■ To do: Within the records below, how many lines hold the string "group"? State that number and nothing else.

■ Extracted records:
-- Opening Marker --

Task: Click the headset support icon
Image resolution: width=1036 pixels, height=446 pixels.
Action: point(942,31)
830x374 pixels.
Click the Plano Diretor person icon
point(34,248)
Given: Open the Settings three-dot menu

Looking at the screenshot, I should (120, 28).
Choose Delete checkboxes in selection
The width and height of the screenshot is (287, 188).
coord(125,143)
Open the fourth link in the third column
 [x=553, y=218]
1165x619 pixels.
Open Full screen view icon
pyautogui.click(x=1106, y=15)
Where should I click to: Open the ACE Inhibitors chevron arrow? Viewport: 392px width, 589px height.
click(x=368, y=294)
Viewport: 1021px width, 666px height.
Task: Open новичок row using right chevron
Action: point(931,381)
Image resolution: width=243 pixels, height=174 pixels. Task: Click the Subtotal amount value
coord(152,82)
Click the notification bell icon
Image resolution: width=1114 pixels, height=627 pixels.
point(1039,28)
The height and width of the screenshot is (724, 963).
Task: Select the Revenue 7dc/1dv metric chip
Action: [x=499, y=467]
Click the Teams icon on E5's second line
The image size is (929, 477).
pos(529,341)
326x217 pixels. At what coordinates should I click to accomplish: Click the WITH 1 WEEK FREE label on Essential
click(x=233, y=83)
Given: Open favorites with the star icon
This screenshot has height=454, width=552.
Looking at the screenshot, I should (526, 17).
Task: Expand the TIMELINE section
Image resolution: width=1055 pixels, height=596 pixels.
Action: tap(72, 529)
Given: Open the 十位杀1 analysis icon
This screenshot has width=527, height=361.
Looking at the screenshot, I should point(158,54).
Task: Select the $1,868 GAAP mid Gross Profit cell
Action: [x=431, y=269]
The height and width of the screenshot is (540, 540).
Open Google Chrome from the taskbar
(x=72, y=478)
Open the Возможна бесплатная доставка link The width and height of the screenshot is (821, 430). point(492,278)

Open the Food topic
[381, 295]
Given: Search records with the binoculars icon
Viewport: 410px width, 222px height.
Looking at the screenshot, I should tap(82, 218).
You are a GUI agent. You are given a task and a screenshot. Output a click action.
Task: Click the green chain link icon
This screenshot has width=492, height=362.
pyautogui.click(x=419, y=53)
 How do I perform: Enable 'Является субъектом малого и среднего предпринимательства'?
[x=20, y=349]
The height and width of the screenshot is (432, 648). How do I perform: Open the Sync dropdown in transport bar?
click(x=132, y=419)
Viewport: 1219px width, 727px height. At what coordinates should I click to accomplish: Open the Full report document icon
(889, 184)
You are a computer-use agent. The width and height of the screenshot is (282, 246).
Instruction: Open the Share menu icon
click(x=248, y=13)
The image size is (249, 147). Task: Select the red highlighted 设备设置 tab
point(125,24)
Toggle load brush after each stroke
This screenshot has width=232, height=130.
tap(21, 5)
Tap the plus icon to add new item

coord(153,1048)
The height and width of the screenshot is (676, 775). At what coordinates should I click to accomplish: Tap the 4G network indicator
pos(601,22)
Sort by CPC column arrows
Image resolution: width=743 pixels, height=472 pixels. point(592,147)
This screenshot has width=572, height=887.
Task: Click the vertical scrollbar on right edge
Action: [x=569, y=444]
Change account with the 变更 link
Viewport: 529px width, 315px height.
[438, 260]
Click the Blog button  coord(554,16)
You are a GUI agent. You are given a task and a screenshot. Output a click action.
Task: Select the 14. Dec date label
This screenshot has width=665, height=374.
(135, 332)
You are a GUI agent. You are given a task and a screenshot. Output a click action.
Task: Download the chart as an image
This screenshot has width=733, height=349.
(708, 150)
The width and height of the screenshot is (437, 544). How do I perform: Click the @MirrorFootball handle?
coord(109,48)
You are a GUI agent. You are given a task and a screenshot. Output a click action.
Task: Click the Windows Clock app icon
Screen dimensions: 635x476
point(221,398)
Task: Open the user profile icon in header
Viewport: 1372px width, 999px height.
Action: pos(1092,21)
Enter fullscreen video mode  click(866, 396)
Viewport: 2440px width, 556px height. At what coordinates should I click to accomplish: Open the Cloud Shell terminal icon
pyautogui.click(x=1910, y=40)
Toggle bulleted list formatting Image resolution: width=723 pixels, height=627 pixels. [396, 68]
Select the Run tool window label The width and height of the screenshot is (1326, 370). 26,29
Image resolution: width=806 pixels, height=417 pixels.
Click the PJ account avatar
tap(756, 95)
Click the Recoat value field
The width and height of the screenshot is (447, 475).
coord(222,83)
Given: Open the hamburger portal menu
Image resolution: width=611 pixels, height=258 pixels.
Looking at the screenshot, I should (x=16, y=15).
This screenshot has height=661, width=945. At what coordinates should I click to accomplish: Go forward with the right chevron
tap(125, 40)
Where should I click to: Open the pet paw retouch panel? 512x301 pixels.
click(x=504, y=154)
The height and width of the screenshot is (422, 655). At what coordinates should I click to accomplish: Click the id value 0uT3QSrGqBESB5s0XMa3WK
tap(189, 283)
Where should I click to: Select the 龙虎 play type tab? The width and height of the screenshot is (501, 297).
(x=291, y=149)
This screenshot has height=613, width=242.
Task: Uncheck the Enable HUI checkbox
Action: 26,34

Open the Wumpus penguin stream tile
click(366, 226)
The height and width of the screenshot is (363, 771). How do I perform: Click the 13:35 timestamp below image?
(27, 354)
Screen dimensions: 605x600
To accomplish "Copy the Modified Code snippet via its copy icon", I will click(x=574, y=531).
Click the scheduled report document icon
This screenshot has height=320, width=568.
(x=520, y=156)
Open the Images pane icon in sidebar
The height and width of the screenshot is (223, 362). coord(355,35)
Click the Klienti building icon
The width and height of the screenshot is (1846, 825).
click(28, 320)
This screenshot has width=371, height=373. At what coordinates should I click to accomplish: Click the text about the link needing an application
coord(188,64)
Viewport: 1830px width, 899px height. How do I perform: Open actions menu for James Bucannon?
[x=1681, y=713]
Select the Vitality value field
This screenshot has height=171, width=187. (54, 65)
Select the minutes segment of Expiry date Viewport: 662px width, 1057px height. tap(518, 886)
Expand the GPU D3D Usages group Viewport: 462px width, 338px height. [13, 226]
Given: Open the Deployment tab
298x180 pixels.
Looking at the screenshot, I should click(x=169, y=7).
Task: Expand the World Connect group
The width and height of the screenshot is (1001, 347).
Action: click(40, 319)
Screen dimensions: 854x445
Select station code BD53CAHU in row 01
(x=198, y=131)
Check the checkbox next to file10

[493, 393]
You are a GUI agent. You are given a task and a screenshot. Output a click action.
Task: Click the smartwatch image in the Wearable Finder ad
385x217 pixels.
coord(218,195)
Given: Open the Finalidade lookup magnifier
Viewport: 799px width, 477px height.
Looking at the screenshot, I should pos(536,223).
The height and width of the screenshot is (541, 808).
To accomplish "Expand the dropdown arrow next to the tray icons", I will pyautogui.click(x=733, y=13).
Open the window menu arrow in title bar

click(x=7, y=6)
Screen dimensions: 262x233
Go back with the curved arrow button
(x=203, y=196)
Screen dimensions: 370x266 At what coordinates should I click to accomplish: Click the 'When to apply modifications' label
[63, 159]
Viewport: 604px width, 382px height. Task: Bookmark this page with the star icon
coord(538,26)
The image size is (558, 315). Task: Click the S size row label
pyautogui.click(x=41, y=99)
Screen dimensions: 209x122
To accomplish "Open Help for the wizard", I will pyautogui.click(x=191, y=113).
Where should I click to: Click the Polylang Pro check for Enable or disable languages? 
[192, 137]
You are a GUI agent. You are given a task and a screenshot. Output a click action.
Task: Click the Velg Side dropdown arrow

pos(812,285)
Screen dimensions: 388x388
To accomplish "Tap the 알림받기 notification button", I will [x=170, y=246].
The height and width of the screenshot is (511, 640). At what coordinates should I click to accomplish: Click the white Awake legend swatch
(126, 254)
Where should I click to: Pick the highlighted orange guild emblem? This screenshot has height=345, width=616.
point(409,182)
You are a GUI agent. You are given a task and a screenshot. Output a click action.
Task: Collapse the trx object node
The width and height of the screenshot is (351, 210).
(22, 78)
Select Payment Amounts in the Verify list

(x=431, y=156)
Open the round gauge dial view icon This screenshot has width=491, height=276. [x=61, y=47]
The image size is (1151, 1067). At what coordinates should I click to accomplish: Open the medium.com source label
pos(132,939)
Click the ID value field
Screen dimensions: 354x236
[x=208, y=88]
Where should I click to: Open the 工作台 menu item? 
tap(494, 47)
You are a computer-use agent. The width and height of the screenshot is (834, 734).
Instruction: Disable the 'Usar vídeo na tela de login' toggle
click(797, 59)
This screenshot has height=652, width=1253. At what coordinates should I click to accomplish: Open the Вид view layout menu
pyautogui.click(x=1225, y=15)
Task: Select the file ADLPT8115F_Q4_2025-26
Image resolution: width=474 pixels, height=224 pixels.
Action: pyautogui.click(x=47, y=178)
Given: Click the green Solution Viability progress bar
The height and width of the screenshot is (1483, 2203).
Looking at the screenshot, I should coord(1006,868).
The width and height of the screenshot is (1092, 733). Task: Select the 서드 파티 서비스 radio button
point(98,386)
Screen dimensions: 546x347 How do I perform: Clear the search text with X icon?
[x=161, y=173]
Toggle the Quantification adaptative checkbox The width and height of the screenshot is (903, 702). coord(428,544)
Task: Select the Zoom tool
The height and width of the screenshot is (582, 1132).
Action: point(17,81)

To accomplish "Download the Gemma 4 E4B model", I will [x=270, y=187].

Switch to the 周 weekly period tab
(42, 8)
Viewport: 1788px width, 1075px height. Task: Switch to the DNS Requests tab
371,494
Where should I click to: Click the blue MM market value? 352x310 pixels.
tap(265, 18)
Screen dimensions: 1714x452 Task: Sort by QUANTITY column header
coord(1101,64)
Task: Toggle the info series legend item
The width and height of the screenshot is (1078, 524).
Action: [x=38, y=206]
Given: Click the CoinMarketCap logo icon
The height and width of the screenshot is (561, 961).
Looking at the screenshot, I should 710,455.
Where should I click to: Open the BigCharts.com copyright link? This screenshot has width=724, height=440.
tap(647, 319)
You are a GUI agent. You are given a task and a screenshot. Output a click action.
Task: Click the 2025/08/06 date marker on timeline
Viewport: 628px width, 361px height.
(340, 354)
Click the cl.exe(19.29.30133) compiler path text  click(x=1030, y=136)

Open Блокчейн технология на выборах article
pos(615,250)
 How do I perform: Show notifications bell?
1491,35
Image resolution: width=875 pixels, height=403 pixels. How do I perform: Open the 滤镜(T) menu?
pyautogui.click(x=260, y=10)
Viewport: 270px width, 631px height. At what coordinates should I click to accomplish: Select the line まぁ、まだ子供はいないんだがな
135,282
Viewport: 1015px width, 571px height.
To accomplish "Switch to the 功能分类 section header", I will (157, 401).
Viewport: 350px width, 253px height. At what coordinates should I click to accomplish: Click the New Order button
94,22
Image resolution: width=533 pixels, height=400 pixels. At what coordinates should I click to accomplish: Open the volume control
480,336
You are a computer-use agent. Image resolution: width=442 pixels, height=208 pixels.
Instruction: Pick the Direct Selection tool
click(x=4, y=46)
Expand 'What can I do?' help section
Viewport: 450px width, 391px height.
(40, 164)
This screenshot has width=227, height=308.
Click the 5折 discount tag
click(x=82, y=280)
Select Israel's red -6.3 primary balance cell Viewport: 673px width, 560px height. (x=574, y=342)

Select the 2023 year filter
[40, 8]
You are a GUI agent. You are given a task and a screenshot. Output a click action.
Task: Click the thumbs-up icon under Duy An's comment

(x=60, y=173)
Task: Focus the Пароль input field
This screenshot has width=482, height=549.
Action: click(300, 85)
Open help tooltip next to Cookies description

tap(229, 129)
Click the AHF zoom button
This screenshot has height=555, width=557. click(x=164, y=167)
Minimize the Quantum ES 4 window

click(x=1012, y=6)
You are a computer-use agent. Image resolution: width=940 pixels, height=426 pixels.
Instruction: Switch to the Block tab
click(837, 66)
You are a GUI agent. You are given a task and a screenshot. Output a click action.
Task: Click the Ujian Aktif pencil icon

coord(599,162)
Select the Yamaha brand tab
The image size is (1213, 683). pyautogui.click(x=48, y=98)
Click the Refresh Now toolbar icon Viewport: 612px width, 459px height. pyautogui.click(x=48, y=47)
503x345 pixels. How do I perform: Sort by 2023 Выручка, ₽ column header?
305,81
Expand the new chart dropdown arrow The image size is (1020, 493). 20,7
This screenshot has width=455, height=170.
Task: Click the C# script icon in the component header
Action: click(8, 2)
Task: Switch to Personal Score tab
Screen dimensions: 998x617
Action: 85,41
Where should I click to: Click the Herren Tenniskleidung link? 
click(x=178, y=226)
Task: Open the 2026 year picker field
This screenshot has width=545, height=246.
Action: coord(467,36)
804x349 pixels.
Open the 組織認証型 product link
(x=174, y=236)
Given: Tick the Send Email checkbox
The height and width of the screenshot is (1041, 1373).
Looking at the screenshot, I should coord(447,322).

-- Closing Marker --

■ Task response: 2